Activities:
1) According to the passage on gaming addiction, how many of the roughly 100 gamers Bakker has treated have returned to gaming?
2) Reproduce the passage on gaming addiction word for word from "When he arrived" to "friends … and people.".

Extract to read:

▬▬▬▬▬▬

Bakker readily admits he is not a counsellor or therapist but, in the absence of much research into gaming addiction, a lot of what he does seems to be common sense. What he does know is that of the 100 or so gamers he has treated, only one has gone back to gaming. He says he has been inundated with people desperate for information about gaming addiction but is open about the fact that on many scores he is as clueless as the next fellow.

To address this, next year he is going to open a 2000 square metre centre in the Netherlands called the Gamesterdam Foundation (partially funded as a charity by gaming and computer companies) with the specific purpose of attracting "the best people internationally, psychiatrists and so on", to research this 21st-century phenomenon.Questions he would like answered are endless, but include: "Why is it invariably boys who become addicted? Should gamers avoid all potentially addictive substances? Why are gamers only ever really hooked on killing games? What's going on with someone who's getting off on shooting people's heads off?"

Perhaps the scariest thing about gaming addiction is the age at which addicts become hooked. Most drug or alcohol abusers at least reach their teens before becoming addicted. As Ian Williamson, a child and adolescent analyst in London points out, these youngsters are more vulnerable.

"Part of growing up is managing complicated feelings about identity, separation from the family, sexuality, and with that often comes sadness," he says. "If you can blank that all out by laying waste to a virtual world, then the developmental processes are shelved."

Bakker says he knows six-year-old gamers who are not playing with their friends any more. "We're going to get a whole new breed of addict in their crucial development years," he says. "I see boys from as young as six, although we have only treated them from 14 upwards. They become very, very isolated and have no social skills. I've heard terrible stories of physical violence at home when their parents have taken away their power cables."

Roderick Tobi, from Haarlem, not far from Amsterdam, started gaming at 12. It was an escape from a difficult reality that included a liver condition and several allergies that necessitated regular visits to hospital. In the world of video games, he says, he could become "a character with no defects". "I felt compelled to play more and more," Tobi, now 20, says. "[After]I graduated from school - I could have got higher grades - I got up at 2pm, played until 5pm, had 'breakfast', played until eight, had 'lunch' with my parents - their dinner - played until 11, then ate my dinner, then played until 6am. My mother used to cry. At one point I was so angry with my parents for telling me to stop, I threw the vacuum cleaner out of a window."

When he arrived at the centre, Tobi was incapable of expressing any emotion except anger and unable to look after himself in any adult sense at all. Having undergone treatment for six months, he now has a job waiting for him back home, as a rubbish collector. "Not something I want to do for the rest of my life. I'd like to do photography." He is looking forward to rebuilding his relationship with his parents, making up to them, and to spending time with family, friends … and people.

▬▬▬▬▬▬

Records provided:

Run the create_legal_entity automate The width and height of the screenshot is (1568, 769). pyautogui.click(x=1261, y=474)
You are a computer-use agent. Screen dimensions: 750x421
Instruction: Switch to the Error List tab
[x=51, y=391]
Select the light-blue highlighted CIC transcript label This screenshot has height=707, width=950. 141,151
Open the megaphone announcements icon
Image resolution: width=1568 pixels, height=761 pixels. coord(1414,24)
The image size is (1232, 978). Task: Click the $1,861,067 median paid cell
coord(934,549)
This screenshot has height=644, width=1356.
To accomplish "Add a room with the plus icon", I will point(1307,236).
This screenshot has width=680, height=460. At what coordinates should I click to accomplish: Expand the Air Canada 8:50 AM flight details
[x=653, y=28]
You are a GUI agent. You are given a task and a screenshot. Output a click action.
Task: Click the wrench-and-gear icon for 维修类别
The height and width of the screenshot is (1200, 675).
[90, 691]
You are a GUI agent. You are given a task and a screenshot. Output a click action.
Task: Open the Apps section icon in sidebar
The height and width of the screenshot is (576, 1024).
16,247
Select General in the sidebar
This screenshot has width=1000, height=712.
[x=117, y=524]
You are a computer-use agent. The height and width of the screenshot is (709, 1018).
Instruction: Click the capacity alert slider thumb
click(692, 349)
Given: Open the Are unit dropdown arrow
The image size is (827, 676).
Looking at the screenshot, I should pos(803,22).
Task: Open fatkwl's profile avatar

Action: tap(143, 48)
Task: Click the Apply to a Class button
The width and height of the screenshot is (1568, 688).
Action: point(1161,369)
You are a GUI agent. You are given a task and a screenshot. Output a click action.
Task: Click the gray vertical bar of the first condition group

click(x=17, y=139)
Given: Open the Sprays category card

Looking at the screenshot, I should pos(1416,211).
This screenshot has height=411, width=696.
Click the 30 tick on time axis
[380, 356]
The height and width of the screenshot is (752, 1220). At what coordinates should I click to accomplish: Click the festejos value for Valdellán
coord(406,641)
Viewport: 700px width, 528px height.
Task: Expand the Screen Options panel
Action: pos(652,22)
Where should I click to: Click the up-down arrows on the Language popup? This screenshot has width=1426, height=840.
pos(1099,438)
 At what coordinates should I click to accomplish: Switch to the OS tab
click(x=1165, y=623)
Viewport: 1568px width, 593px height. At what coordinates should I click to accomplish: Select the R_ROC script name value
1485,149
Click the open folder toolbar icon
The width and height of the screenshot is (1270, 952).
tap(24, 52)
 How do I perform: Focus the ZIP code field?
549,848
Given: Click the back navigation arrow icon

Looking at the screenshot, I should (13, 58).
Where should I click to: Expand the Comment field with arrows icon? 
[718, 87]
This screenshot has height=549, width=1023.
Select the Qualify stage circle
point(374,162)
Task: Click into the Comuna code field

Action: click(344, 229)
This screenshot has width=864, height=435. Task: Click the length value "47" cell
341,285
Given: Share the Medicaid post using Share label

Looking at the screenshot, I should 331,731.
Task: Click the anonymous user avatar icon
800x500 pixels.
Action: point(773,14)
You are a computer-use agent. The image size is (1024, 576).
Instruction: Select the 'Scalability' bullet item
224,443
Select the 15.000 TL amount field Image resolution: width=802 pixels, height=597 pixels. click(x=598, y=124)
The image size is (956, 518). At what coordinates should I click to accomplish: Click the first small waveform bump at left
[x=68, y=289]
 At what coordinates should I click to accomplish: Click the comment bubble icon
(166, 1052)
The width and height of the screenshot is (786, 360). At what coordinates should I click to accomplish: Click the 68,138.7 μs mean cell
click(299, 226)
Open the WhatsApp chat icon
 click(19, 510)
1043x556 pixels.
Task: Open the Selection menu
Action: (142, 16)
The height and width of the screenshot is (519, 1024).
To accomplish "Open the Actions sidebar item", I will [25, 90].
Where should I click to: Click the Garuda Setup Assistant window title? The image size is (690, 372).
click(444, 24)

▬▬▬▬▬▬

Answers by item number:
1) Only one.

2)
When he arrived at the centre, Tobi was incapable of expressing any emotion except anger and unable to look after himself in any adult sense at all. Having undergone treatment for six months, he now has a job waiting for him back home, as a rubbish collector. "Not something I want to do for the rest of my life. I'd like to do photography." He is looking forward to rebuilding his relationship with his parents, making up to them, and to spending time with family, friends … and people.